(Stored data)

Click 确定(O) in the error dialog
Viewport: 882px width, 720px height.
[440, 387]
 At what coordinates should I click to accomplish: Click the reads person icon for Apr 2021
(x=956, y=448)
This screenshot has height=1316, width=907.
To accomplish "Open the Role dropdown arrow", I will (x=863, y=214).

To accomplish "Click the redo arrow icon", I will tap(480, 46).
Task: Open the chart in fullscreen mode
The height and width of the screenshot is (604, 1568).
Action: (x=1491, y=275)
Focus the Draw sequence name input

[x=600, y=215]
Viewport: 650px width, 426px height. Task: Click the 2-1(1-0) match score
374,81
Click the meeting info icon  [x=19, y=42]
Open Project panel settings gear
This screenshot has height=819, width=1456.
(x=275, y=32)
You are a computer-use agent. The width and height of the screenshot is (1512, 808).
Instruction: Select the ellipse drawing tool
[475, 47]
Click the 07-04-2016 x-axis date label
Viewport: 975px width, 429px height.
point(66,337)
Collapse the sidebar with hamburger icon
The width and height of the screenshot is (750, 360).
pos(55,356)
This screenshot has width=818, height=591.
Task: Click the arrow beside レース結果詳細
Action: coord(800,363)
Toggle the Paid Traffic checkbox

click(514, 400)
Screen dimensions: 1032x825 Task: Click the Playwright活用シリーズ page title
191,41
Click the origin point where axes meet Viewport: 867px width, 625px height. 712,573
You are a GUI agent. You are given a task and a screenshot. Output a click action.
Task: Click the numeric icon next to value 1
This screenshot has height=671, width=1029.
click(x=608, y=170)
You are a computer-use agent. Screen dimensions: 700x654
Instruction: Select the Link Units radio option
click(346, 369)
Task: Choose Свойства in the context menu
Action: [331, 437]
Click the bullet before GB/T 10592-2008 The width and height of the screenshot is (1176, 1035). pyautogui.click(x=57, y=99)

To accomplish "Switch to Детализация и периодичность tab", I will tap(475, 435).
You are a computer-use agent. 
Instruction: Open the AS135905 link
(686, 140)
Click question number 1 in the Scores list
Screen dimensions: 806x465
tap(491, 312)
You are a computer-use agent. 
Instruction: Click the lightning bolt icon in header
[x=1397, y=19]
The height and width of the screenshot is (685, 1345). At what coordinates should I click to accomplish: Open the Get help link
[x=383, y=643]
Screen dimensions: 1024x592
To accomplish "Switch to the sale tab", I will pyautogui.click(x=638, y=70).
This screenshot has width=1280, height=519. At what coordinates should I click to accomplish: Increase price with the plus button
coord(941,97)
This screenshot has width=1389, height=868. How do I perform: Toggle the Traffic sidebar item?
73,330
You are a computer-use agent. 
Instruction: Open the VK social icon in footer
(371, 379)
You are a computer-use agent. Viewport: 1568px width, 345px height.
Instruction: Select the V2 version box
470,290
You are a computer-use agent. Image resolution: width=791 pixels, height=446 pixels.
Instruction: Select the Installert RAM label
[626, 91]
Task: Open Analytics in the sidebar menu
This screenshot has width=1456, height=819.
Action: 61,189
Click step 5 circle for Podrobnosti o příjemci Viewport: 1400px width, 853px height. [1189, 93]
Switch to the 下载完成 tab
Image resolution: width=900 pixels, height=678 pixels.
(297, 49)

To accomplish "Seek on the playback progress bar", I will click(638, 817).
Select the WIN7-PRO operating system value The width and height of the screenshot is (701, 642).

ACTIVITY » Transcribe exactly, and only, the lines from the one bearing "You are a computer-use agent. Image" through the last line of the entries, counting both.

TASK OUTPUT »
You are a computer-use agent. Image resolution: width=791 pixels, height=446 pixels.
Instruction: Select the Installert RAM label
[626, 91]
Task: Open Analytics in the sidebar menu
This screenshot has width=1456, height=819.
Action: 61,189
Click step 5 circle for Podrobnosti o příjemci Viewport: 1400px width, 853px height. [1189, 93]
Switch to the 下载完成 tab
Image resolution: width=900 pixels, height=678 pixels.
(297, 49)

To accomplish "Seek on the playback progress bar", I will click(638, 817).
Select the WIN7-PRO operating system value The width and height of the screenshot is (701, 642).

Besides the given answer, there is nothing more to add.